Saya pun jadi berpikir atas jawaban anak saya. Iya ya, anak sekarang terutama anak saya hampir tidak tahu di mana rumah teman-temannya. Mereka ketemu di sekolah, ekskul atau janjian di mall atau tempat main jika liburan. Selain itu ya chatting di Line, Kakao talk, FB atau saling comment di Instagram sehingga keterusan ngobrol. Mungkin buat generasi anak saya nama account dan ID social media jauh lebih penting dari alamat rumah. Bahkan menelpon pun lebih sering lewat aplikasi chatting daripada pakai telepon atau HP, karena gratis.

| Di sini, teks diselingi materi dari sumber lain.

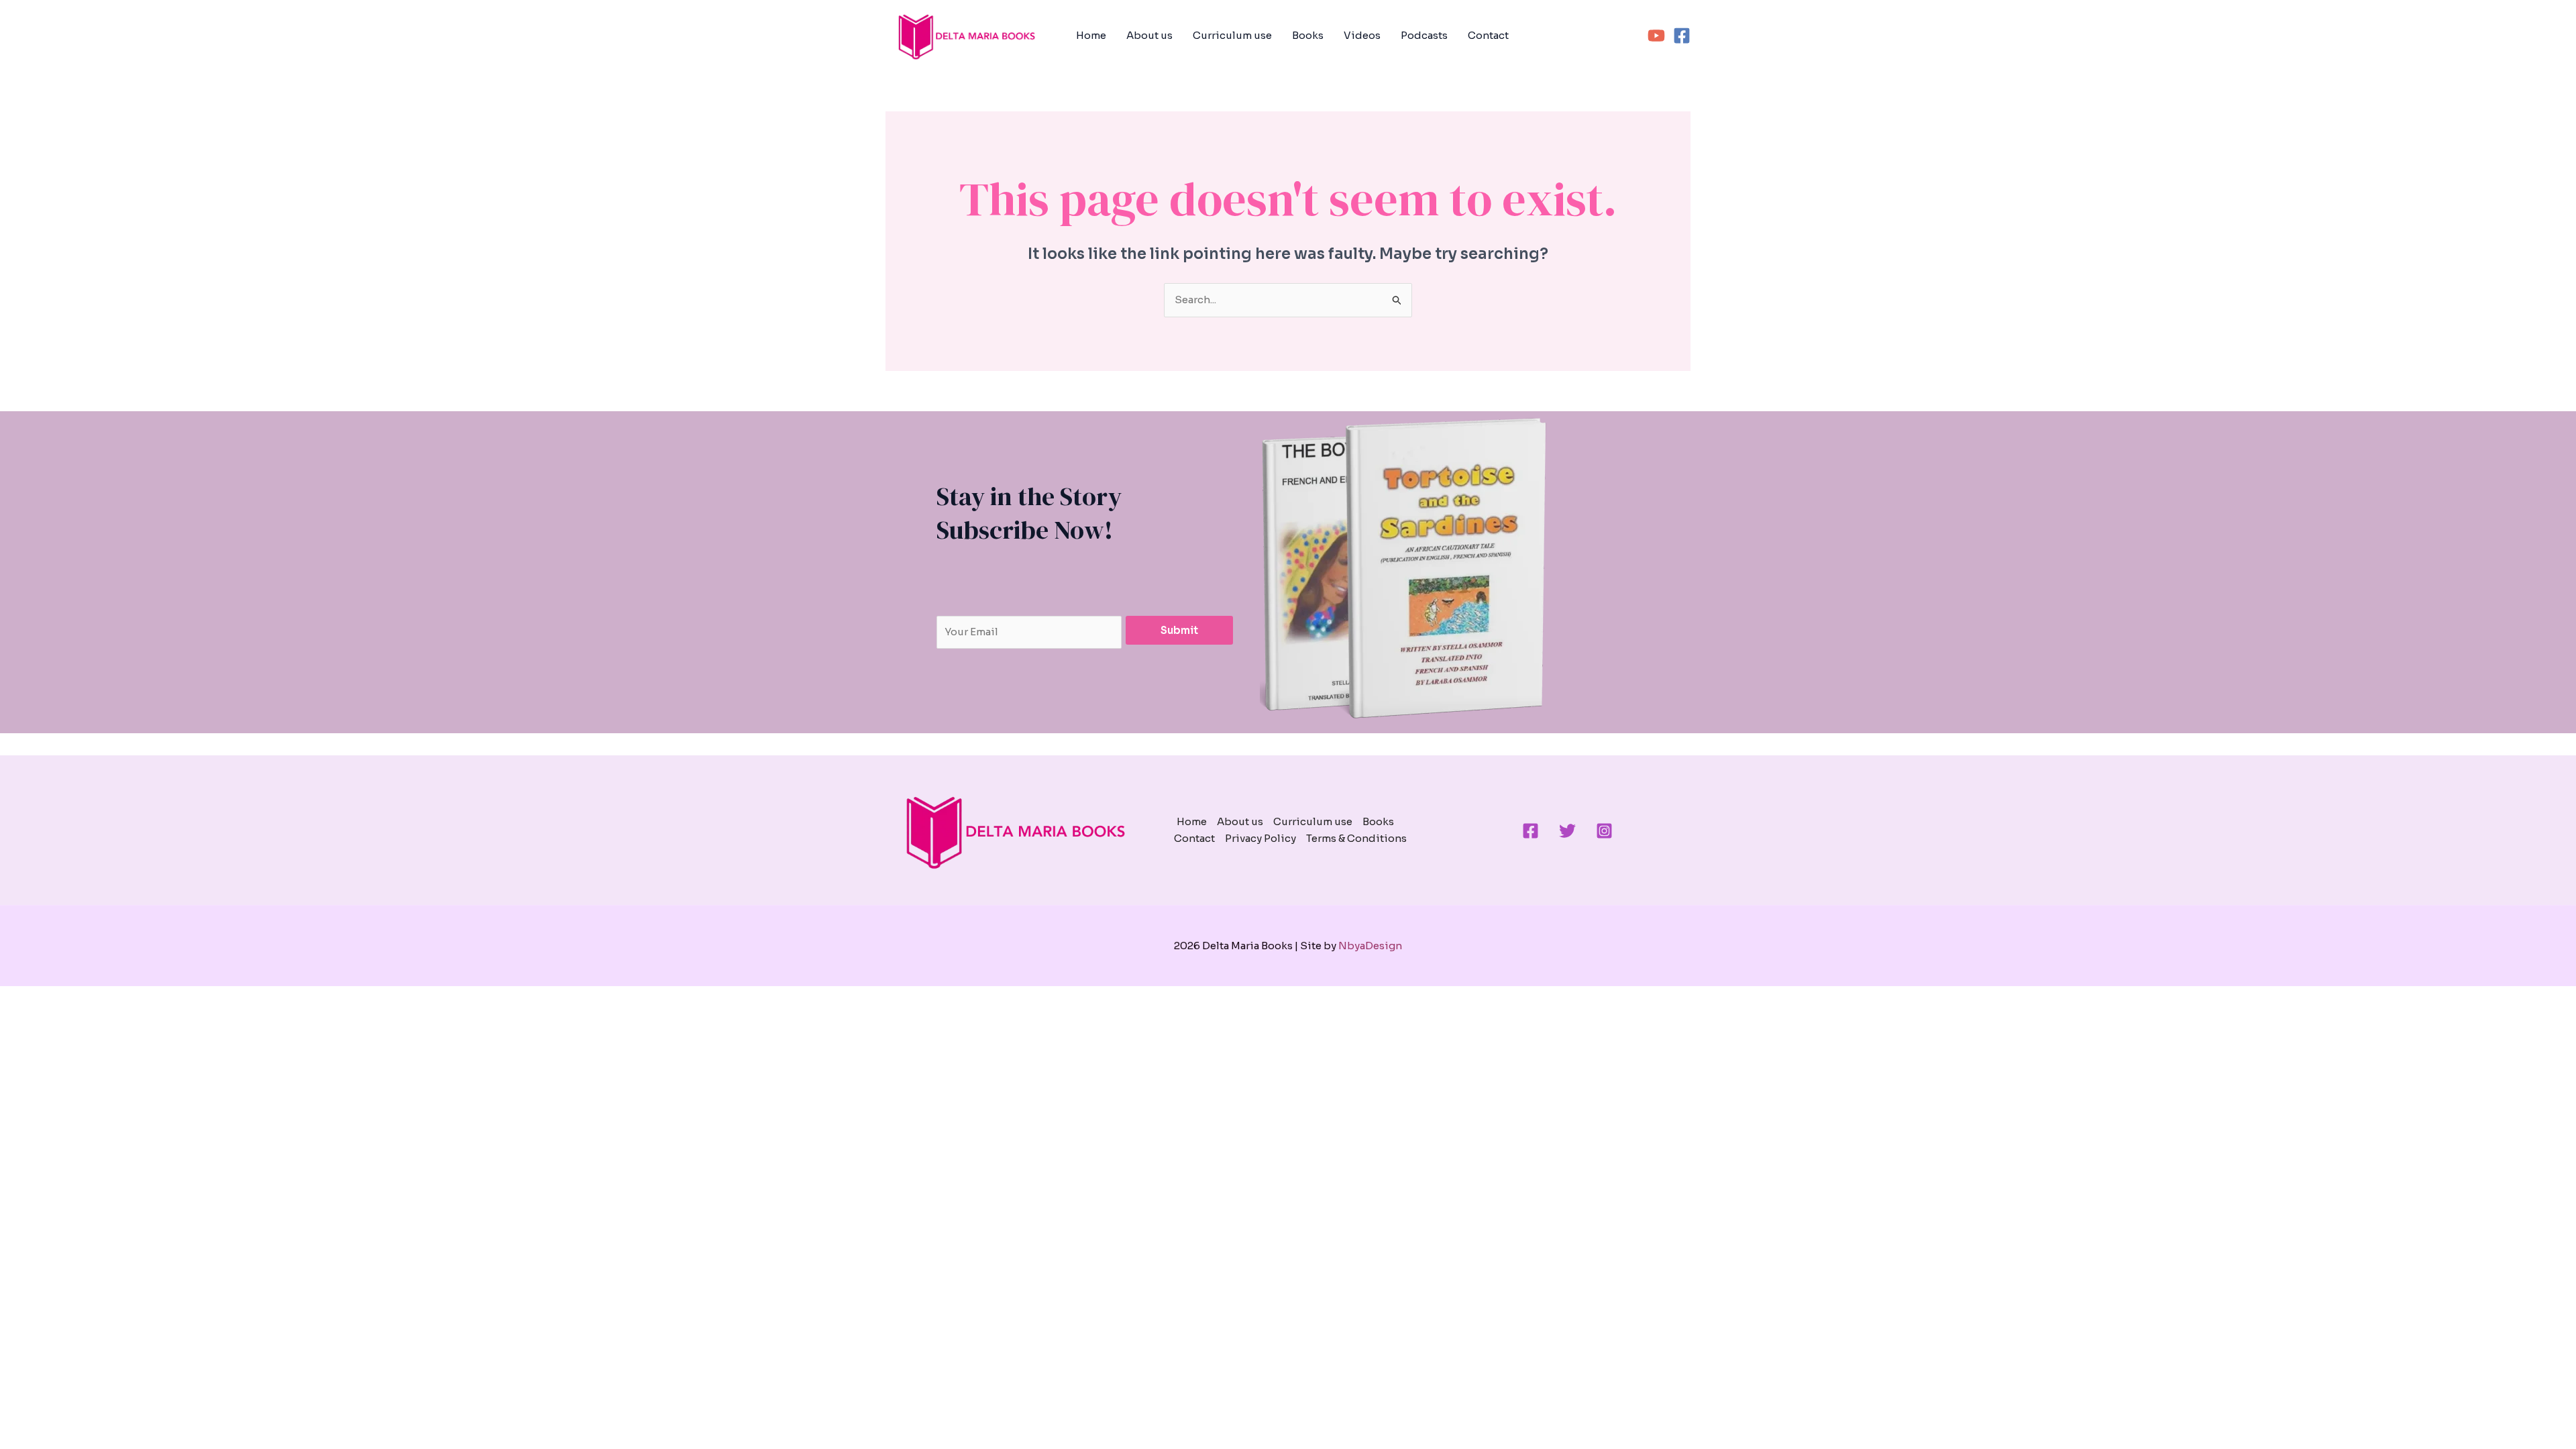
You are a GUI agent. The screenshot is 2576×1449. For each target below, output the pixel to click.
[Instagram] (1604, 830)
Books (1308, 35)
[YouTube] (1656, 35)
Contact (1488, 35)
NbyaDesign (1370, 945)
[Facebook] (1681, 35)
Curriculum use (1232, 35)
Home (1091, 35)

Ingatan saya pun terlempar ketika masih kanak-kanak. Saya punya buku kenangan yang setiap anak di kelas menuliskan nama, alamat, cita-cita, kata kenangan hahaaa… Alamat akan saya simpan baik-baik karena sewaktu-waktu kami akan saling berkunjung atau berkirim surat via pos. Senang banget rasanya kalau bisa bermain di rumah teman atau teman bermain di rumah kami. Seringkali sebelum bermain ke rumah teman, kami menjemput satu per satu teman yang lain supaya bisa main barengan dan biasanya kalau rame-rame diijinkan oleh orang tua kami. Begitu pun saat ulang tahun. Semua perayaan ulang tahun selalu diadakan di rumah, hampir gak pernah dirayakan di sekolah apalagi mall. Tahu sendiri jaman saya belum ada mall, KFC atau McDee :) Dengan teman sekelas, saya hampir tahu semua rumahnya, karena biasanya rumah kami berdekatan. Kalau ke sekolah seringnya jalan kaki dan saling bersapaan di jalanan.

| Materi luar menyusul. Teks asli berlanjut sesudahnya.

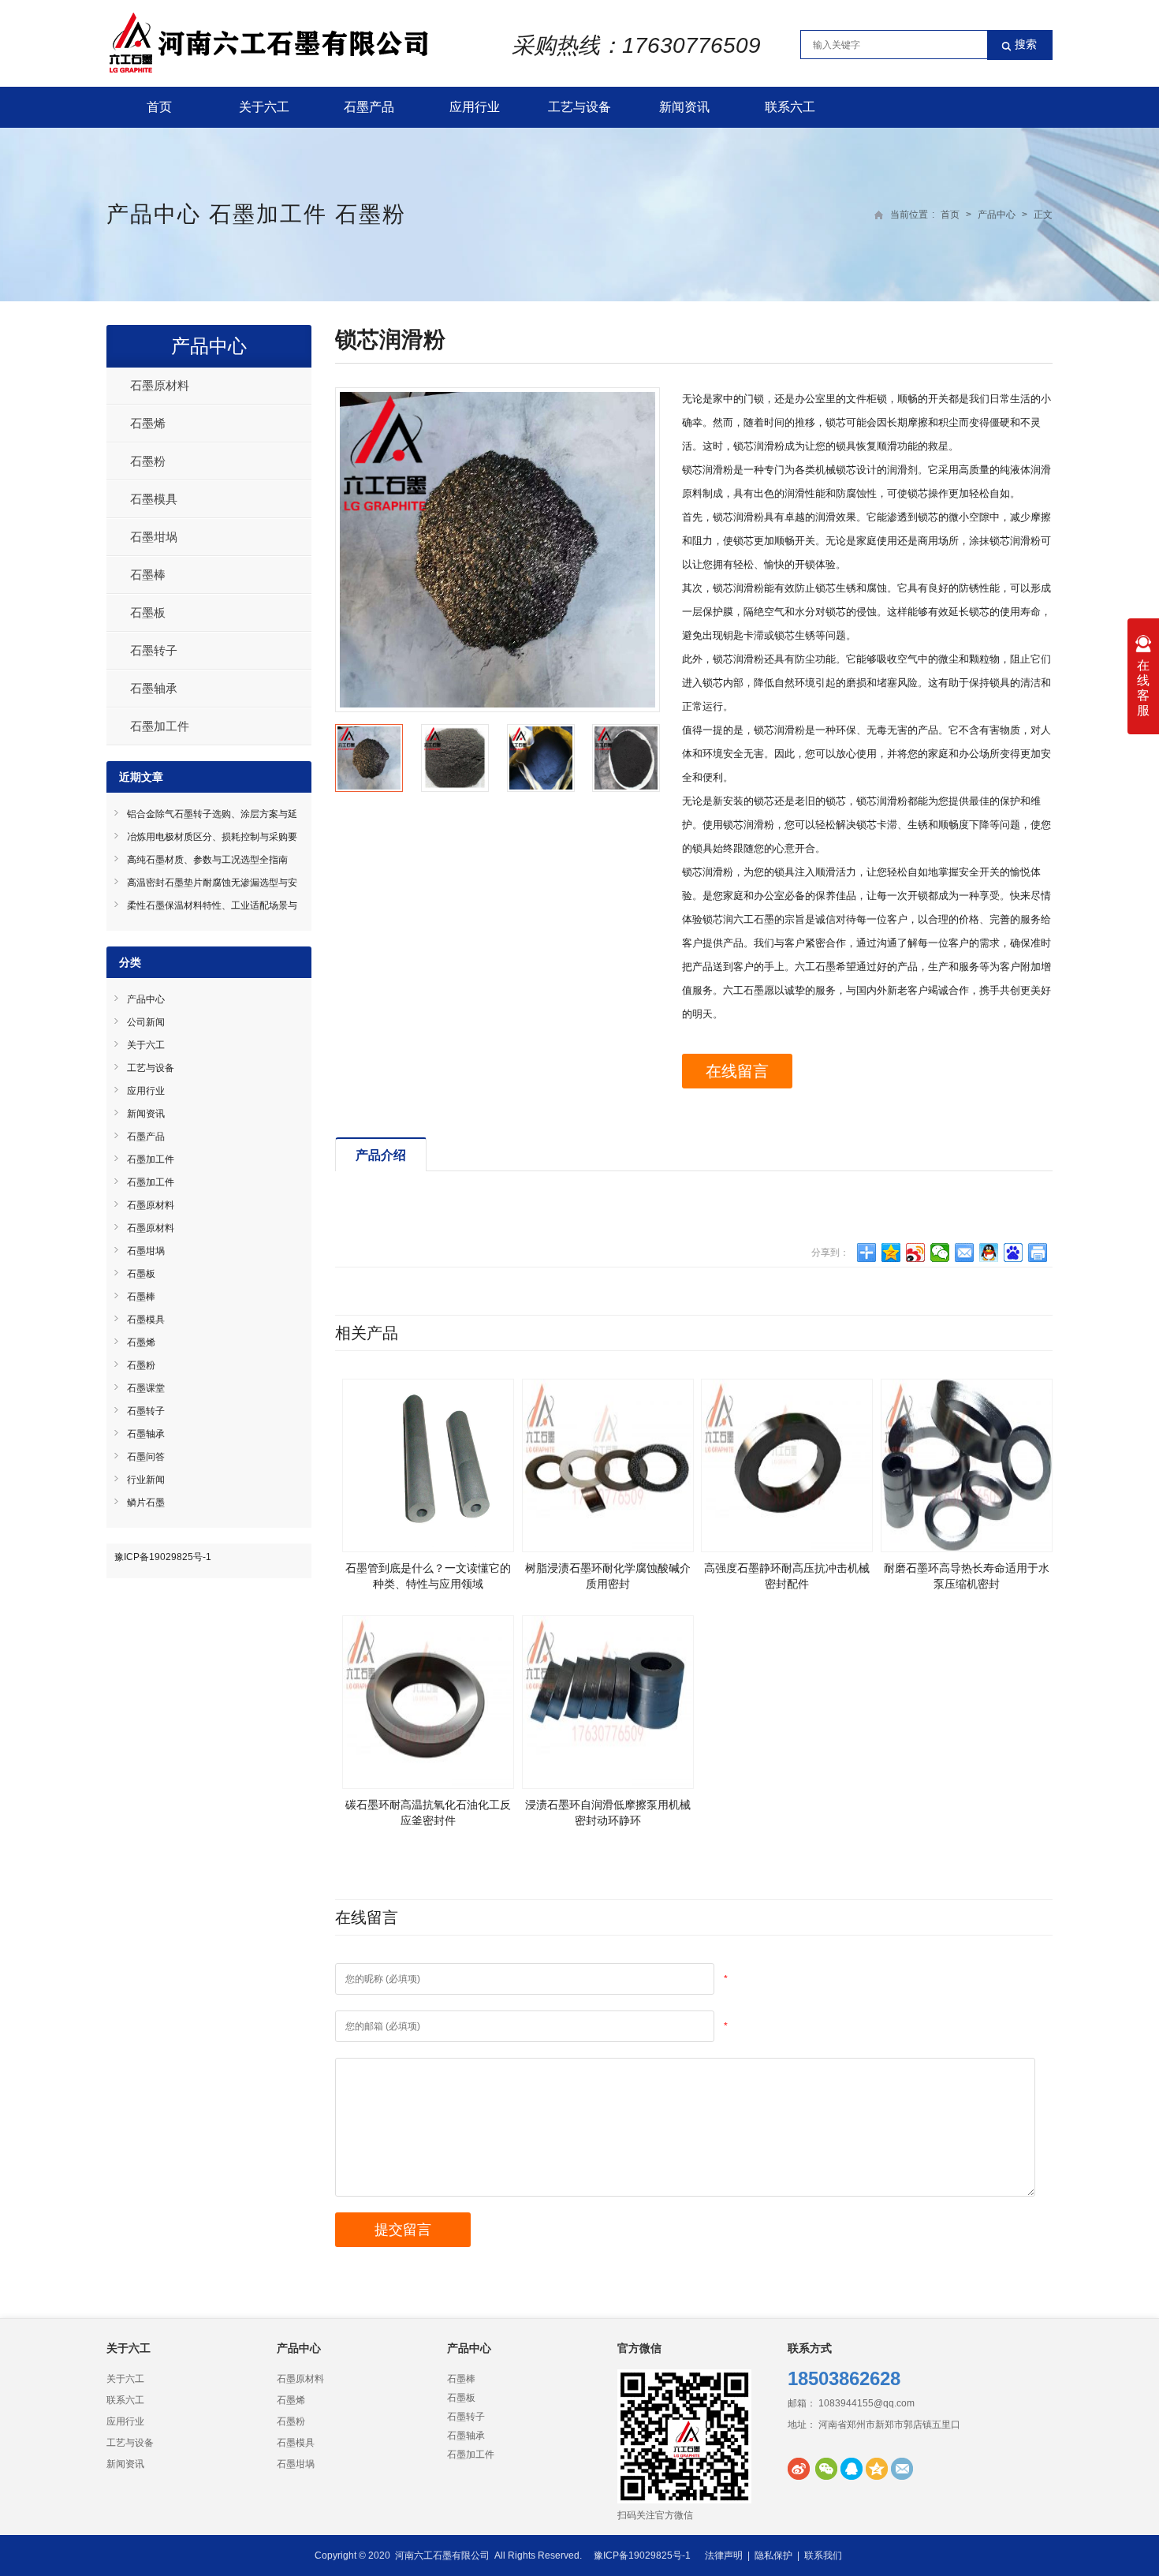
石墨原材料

Bagaimana dengan soal taksir-taksiran? Nah kalau saya naksir cowo dia saya minta mengisi buku kenangan, dan di situ ada alamatnya, hahaa….modus! Nah, untuk mengobati rindu, saya suka lewat-lewat depan rumahnya. Duuh…lihat genteng rumahnya udah bahagia banget! Begitu juga ketika ada cowo yang naksir saya. Biasanya dia suka lewat-lewat di depan rumah, bareng teman-temannya suka manggil-manggil nama saya. Kalau saya keluar, mereka dorong-dorongan untuk maju atau ngacir bubar semua. Namun ada juga yang sangat pemberani. Datang ke rumah ketok pintu dan bertamu, walaupun tidak ngomong atau nembak kalau istilah sekarang, saya tahu dia naksir. Duduk di ruang tamu dengan salah tingkah, kebanyakan diemnya daripada ngomong hahaa…
Itu duluuuu…! Bagaimana dengan anak jaman sekarang kalau naksir? Mungkin stalking account kecengan, liat-liat statusnya dan kapan terakhir posting, lagi online atau enggak. Atau kalau kecengan akan pergi ke mall mana kemudian anak tersebut merengek kepada ibunya supaya ke mall yang sama dengan kecengan sambil berharap siapa tahu bertemu. Yakali, kalo mall nya segede Grand Indonesia yang ada malah tersesat hahaa…
Anak saya menjelang ABG atau sudah ABG (duuh..cepetnya) Sebentar lagi (atau sudah?) akan naksir cowo dan saya belum tahu akan seperti apa. Tetapi besar kemungkinan account social media akan menjadi ajang untuk naksir-naksiran dan penjajagan kecengan. Dari social media sudah bisa diketahui banyak hal, dari hobi, kegiatan, mood, dan punya kecengan atau tidak. Lengkap. Secara informasi bisa lebih dalam tuh memahami kecengan dan sebagai modal untuk membuat strategi menembak dengan tepat :) Para orang tua punya PR lebih banyak, bukan hanya membimbing mereka di dunia nyata tetapi juga bagaimana bergaul di online. Butuh pemahaman perubahan perilaku serta seluk beluk teknologi. Repot ya cyiiin…. :)
Social media bukan lagi sekedar sarana untuk posting status tetapi sudah menjadi identitas dan alamat anak-anak kita. Semua jenis komunikasi bisa dilakukan disitu baik texting, visual maupun auditorial. Berbagai interaksi pun bisa terjadi dengan segala kemungkinannya. Era pergaulan sudah berubah.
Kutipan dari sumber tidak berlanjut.